The 1963 British musical The Cool Mikado is Gilbert and Sullivan according to Michael Winner, which includes space for comedy gods Frankie Howerd and Tommy Cooper.
Kevin Scott plays Hank Mikado. His father, American judge Herbert Mikado (Stubby Kaye), wants him to marry Katie Shaw (Jacqueline Jones). Hank joins the army and is stationed in Japan, where he falls in love with Tokyo art student Yum-Yum (Jill Mai Meredith). But her jealous gangster fiancé abducts him when he finds out.
A particularly interesting cast of some very talented players do their best to try to make it work, but it was not a very good idea to update the original Mikado story mainly as a vehicle for a few British comics, while retaining half a dozen songs from the operetta.
Also in the cast are Frankie Howerd as Ko-Ko Flintridge, Dennis Price as Ronald Fortescue, Tommy Cooper as Pooh-Bah Private Detective, Mike Winters as Mike, Bernie Winters as Bernie, Lionel Blair as Nanki, Pete Murray as Man in Boudoir, Dermot Walsh, Tsai Chin as Pitti-Sing, Glen Mason, Carole Shelley, C Denier Warren, Murray Kash, Peter Barkworth, Burt Kwouk, Marianne Stone and Ed Bishop, with The John Barry Seven and Michael Winner as Man on Aeroplane.

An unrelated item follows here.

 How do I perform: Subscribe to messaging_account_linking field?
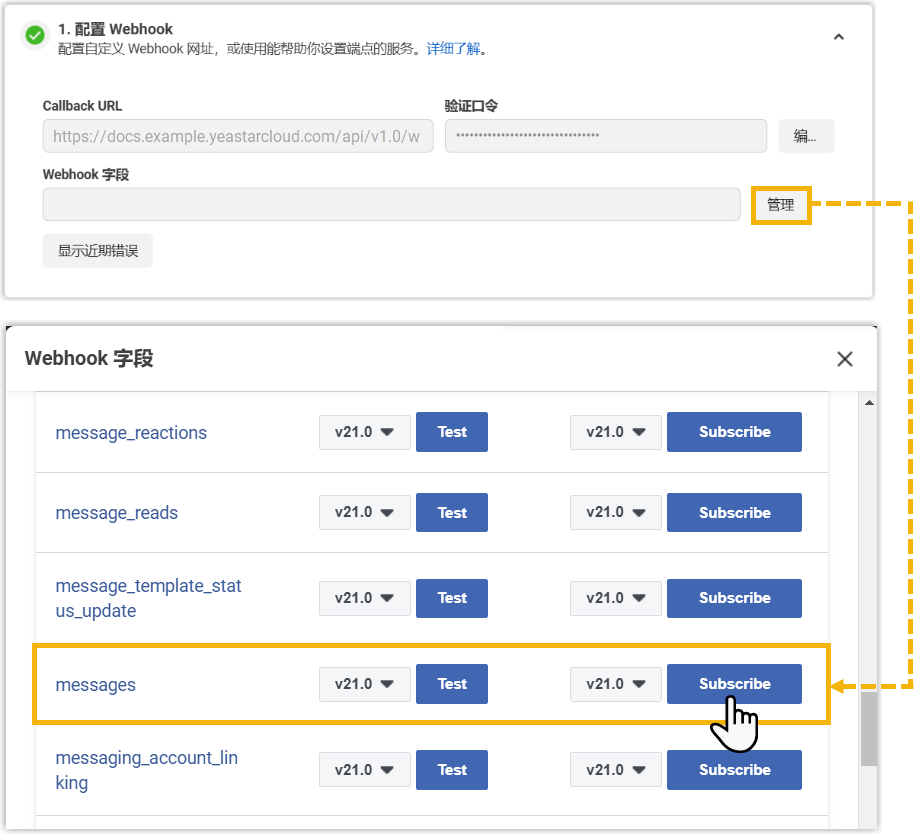[x=734, y=770]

The screenplay by Michael Winner, Maurice Browning and Lew Schwartz was adapted from The Mikado by W S Gilbert and Arthur Sullivan as soon as copyright expired 50 years after Gilbert’s death.

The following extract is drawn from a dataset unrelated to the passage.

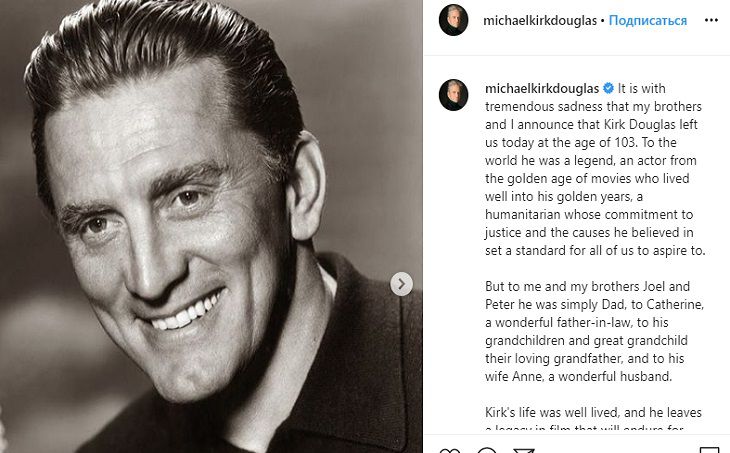Click the black-and-white Kirk Douglas portrait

The Cool Mikado is directed by Michael Winner, runs 81 minutes, is made by Film Productions of Gilbert and Sullivan, is released by United Artists, is written by Michael Winner (screenplay), Maurice Browning (adaptation) and Lew Schwarz (additional material), based on The Mikado by W S Gilbert and Arthur Sullivan, is shot in Eastmancolor by Dennis Ayling and Martin Curtis, is produced by Harold Baim, scored by Martin Slavin (music arranger / musical director), and designed by Derek Barrington. John Barry is the music arranger on ‘The Mikado Twist’.
Winner later dismissed it as ‘absolute nonsense, shot in four weeks in Shepperton Studios’.
It is Winner’s third film in a row with Cool in the title, after Play It Cool and Some Like It Cool.
RIP Lionel Blair (12 December 1928 – 4 November 2021), who choreographed several movies and appeared in Michael Winner’s The Cool Mikado (1963) and in Richard Lester’s A Hard Day’s Night (1964) with the Beatles. Lionel Blair was educated at Craven Park school, where he first met his lifelong friends Mike and Bernie Winters.